» Given records:

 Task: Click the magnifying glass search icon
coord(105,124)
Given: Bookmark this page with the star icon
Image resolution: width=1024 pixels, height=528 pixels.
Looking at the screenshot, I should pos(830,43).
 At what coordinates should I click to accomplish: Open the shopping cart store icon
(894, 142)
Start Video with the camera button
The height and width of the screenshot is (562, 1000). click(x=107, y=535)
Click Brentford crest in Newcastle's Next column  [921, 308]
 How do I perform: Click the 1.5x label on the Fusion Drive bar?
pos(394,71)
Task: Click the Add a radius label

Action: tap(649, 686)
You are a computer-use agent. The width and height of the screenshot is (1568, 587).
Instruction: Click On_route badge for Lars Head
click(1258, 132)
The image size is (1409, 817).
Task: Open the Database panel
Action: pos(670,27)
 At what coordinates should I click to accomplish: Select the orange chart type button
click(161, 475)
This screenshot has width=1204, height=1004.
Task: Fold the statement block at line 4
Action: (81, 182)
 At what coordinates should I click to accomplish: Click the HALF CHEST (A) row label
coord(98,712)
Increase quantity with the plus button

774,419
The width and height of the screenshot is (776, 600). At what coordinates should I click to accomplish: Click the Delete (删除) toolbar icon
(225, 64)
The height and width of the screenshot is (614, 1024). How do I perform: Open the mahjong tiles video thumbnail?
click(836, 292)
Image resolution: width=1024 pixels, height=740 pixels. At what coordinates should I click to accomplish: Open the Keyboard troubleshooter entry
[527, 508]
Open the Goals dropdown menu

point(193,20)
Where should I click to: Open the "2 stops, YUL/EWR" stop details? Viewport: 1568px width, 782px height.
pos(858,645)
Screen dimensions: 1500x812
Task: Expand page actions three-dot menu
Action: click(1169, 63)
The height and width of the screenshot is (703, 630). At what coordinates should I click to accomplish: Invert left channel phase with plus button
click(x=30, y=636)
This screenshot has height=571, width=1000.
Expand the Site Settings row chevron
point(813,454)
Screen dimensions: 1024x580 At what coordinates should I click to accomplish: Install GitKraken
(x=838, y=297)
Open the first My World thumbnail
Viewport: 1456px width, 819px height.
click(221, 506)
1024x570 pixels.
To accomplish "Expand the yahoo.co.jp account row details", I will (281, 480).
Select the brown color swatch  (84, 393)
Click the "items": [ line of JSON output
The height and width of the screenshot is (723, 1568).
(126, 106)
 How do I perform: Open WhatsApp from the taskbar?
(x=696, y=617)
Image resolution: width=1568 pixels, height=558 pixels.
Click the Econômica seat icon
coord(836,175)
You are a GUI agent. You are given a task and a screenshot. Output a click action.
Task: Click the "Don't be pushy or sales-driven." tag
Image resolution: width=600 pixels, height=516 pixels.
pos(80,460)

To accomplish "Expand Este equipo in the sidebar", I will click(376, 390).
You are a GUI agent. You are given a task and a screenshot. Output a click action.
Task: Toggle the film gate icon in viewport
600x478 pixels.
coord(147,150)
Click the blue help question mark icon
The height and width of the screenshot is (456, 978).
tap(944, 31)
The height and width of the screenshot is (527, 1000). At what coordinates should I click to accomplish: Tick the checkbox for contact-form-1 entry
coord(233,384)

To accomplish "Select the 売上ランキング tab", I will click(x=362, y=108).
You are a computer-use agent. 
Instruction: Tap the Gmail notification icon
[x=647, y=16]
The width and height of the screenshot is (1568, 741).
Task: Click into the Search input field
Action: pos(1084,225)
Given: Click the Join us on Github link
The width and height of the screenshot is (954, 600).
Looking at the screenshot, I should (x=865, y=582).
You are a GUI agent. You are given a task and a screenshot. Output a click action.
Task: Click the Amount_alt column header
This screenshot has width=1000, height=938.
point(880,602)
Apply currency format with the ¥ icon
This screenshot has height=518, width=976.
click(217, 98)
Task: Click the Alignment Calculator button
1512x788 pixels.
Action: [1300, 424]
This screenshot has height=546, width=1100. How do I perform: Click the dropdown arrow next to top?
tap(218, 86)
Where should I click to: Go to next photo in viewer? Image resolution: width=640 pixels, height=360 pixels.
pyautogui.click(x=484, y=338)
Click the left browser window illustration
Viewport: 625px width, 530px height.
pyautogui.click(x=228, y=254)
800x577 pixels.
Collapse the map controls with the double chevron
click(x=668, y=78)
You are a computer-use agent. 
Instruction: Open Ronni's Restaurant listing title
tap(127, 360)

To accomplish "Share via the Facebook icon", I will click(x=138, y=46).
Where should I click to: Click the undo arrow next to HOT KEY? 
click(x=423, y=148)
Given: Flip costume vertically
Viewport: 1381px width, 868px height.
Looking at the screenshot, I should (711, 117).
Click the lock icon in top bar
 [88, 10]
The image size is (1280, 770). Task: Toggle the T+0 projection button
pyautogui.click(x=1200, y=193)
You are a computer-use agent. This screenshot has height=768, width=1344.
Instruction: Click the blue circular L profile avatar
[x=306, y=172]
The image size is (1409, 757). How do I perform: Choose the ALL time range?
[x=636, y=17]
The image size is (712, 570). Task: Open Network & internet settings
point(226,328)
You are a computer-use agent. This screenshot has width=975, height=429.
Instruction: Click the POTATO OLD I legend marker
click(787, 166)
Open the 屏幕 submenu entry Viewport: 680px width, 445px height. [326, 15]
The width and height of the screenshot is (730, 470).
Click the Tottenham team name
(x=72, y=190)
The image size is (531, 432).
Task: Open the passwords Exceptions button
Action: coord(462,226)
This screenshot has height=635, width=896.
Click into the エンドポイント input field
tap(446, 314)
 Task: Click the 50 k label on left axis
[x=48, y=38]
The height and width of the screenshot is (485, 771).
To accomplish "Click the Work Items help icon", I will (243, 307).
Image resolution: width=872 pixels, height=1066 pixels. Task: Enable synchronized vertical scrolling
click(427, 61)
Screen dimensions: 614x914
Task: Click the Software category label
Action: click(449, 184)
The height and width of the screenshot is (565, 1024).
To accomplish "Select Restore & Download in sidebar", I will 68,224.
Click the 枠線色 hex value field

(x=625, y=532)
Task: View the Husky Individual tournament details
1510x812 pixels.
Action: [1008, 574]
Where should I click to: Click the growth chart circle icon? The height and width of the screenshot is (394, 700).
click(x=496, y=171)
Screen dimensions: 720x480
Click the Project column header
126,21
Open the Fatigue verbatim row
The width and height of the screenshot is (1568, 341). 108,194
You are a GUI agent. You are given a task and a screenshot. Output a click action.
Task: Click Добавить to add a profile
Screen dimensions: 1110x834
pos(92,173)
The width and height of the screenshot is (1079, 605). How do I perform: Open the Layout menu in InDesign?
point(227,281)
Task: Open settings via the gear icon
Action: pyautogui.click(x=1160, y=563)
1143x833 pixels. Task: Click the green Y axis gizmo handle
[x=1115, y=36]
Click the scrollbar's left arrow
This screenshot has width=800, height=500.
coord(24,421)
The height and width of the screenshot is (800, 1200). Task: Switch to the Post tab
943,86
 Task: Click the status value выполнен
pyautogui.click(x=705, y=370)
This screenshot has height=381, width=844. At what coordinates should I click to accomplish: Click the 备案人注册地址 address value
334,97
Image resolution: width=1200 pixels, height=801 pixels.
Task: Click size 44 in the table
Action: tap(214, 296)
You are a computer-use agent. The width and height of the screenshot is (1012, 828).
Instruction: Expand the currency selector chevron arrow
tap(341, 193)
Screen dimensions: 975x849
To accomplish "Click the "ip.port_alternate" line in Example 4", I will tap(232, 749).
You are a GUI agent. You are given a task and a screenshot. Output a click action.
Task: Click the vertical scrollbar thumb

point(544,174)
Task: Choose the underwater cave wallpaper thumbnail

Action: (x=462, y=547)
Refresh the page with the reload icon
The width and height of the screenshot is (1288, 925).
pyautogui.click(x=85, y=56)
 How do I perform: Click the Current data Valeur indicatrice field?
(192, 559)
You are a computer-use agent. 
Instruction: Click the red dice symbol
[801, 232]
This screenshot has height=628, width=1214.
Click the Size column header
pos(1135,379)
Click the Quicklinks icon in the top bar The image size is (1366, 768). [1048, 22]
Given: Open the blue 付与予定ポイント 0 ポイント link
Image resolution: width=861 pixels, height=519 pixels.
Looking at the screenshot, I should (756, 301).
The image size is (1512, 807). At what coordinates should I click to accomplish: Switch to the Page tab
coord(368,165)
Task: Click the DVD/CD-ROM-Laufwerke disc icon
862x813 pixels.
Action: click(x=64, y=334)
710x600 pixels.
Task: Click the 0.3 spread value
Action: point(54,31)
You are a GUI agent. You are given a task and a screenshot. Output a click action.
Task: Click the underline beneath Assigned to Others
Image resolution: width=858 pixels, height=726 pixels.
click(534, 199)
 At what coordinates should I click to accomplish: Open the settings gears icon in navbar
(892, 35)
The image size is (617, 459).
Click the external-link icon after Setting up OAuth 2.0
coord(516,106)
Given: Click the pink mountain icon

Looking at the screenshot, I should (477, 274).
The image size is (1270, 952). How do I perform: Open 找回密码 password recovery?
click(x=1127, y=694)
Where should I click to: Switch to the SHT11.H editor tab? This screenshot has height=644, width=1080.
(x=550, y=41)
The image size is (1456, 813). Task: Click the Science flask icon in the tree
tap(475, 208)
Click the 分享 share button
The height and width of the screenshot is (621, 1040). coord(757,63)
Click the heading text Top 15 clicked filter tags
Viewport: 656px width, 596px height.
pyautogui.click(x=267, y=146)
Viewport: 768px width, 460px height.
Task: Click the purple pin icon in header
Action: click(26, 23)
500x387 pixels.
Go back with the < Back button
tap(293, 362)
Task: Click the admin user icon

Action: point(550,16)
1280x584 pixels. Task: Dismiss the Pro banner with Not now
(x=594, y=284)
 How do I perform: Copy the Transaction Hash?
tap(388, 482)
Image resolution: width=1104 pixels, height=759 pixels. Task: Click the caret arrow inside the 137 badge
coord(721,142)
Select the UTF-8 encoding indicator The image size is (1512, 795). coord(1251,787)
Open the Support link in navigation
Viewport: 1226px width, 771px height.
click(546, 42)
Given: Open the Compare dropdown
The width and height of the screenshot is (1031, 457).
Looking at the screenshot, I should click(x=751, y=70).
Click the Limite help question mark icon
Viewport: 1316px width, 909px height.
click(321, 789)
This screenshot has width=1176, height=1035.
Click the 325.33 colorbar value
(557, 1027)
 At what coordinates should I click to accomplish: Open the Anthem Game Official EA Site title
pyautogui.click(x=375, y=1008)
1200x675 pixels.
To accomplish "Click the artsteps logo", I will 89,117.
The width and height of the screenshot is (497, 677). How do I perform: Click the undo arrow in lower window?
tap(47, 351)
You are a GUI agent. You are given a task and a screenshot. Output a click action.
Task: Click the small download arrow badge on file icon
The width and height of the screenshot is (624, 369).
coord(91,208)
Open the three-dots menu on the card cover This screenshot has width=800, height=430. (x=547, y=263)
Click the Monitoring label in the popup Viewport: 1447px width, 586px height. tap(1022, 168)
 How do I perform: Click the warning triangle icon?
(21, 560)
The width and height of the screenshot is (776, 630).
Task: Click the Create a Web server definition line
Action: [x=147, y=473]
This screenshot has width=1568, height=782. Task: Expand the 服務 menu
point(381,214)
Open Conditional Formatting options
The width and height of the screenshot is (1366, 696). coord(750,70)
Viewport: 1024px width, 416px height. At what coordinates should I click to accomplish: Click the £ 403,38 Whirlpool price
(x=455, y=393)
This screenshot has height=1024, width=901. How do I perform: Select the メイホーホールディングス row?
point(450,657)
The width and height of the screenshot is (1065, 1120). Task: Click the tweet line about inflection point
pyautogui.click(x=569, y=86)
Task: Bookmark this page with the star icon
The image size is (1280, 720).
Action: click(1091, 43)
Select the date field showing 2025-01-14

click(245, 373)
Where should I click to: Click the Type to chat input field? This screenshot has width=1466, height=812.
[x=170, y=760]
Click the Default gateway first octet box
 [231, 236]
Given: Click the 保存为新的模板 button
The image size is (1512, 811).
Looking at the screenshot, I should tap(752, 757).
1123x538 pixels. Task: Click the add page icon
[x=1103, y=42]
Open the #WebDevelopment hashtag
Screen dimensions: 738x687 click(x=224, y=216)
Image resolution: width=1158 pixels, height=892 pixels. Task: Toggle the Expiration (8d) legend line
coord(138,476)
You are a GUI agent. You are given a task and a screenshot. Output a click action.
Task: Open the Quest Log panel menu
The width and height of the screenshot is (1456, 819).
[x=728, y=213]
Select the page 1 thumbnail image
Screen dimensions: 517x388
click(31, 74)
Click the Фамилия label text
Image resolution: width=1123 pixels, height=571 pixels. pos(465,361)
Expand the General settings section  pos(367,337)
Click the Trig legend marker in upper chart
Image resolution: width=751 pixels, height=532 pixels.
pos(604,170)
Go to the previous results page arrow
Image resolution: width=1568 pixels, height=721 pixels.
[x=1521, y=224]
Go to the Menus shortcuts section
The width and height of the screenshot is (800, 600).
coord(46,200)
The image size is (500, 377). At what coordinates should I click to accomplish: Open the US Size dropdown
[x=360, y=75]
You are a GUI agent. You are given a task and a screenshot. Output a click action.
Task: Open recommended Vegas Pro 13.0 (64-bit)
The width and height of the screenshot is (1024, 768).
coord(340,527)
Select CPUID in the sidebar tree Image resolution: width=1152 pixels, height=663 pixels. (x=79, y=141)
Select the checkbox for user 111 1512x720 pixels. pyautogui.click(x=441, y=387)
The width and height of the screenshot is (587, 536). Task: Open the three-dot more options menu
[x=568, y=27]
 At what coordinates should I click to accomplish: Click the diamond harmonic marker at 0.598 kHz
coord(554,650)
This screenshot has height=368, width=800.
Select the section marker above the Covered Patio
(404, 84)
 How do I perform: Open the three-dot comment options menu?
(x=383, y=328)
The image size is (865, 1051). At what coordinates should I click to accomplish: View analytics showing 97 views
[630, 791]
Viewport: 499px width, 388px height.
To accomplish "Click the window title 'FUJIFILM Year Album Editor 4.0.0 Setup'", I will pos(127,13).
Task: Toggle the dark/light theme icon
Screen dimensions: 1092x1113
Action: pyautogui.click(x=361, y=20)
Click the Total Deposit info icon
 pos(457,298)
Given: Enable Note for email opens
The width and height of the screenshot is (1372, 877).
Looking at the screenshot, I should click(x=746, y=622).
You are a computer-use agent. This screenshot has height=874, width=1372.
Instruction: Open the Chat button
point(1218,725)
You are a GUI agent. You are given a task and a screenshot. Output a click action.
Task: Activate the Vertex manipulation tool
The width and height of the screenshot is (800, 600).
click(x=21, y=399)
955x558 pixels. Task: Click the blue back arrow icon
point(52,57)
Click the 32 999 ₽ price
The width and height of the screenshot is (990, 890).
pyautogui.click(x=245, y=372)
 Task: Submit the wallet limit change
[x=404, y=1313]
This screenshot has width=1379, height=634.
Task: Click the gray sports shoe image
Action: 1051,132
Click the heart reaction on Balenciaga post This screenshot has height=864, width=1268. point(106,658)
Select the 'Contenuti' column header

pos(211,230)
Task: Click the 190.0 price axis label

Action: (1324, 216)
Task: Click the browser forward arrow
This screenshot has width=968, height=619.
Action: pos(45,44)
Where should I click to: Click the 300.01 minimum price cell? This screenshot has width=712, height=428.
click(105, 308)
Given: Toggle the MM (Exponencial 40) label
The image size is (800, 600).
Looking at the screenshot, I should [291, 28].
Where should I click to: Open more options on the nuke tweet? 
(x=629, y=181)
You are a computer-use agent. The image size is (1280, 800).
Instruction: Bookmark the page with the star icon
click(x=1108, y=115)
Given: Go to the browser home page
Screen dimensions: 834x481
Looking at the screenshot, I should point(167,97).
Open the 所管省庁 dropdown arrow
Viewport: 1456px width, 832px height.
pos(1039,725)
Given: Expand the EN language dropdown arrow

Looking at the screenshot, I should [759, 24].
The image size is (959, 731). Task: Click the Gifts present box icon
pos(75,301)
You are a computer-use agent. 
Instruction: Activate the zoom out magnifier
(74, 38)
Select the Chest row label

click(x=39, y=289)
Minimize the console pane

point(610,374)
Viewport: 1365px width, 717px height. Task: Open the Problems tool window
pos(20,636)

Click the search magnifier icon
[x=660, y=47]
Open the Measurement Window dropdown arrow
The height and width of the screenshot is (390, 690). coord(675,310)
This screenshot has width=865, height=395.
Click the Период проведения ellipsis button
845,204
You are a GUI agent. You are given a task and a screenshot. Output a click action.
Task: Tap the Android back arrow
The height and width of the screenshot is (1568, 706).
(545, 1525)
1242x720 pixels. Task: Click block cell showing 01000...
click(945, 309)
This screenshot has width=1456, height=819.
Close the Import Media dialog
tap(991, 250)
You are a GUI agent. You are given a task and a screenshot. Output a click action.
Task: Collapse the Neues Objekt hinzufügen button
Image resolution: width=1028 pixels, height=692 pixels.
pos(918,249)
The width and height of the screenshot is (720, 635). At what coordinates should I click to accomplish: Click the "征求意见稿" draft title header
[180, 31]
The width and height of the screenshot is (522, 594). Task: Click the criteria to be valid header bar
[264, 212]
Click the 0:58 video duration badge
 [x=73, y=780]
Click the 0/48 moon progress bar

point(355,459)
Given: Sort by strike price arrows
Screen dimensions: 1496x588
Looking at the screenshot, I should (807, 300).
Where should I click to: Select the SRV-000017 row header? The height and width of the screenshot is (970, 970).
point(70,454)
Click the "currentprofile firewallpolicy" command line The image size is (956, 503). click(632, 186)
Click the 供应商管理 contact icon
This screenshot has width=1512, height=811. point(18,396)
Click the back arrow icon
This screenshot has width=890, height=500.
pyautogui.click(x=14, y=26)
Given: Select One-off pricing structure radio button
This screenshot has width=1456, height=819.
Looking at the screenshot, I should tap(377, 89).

» Exercise description: Print exactly the lines above, between the one holding "has height=874, width=1372." and the one holding "You are a computer-use agent. The image", inclusive, and nothing besides.

» Reply to the exercise:
You are a computer-use agent. This screenshot has height=874, width=1372.
Instruction: Open the Chat button
point(1218,725)
You are a GUI agent. You are given a task and a screenshot. Output a click action.
Task: Activate the Vertex manipulation tool
The width and height of the screenshot is (800, 600).
click(x=21, y=399)
955x558 pixels. Task: Click the blue back arrow icon
point(52,57)
Click the 32 999 ₽ price
The width and height of the screenshot is (990, 890).
pyautogui.click(x=245, y=372)
 Task: Submit the wallet limit change
[x=404, y=1313]
This screenshot has width=1379, height=634.
Task: Click the gray sports shoe image
Action: 1051,132
Click the heart reaction on Balenciaga post This screenshot has height=864, width=1268. point(106,658)
Select the 'Contenuti' column header

pos(211,230)
Task: Click the 190.0 price axis label

Action: (1324, 216)
Task: Click the browser forward arrow
This screenshot has width=968, height=619.
Action: pos(45,44)
Where should I click to: Click the 300.01 minimum price cell? This screenshot has width=712, height=428.
click(105, 308)
Given: Toggle the MM (Exponencial 40) label
The image size is (800, 600).
Looking at the screenshot, I should [291, 28].
Where should I click to: Open more options on the nuke tweet? 
(x=629, y=181)
You are a computer-use agent. The image size is (1280, 800).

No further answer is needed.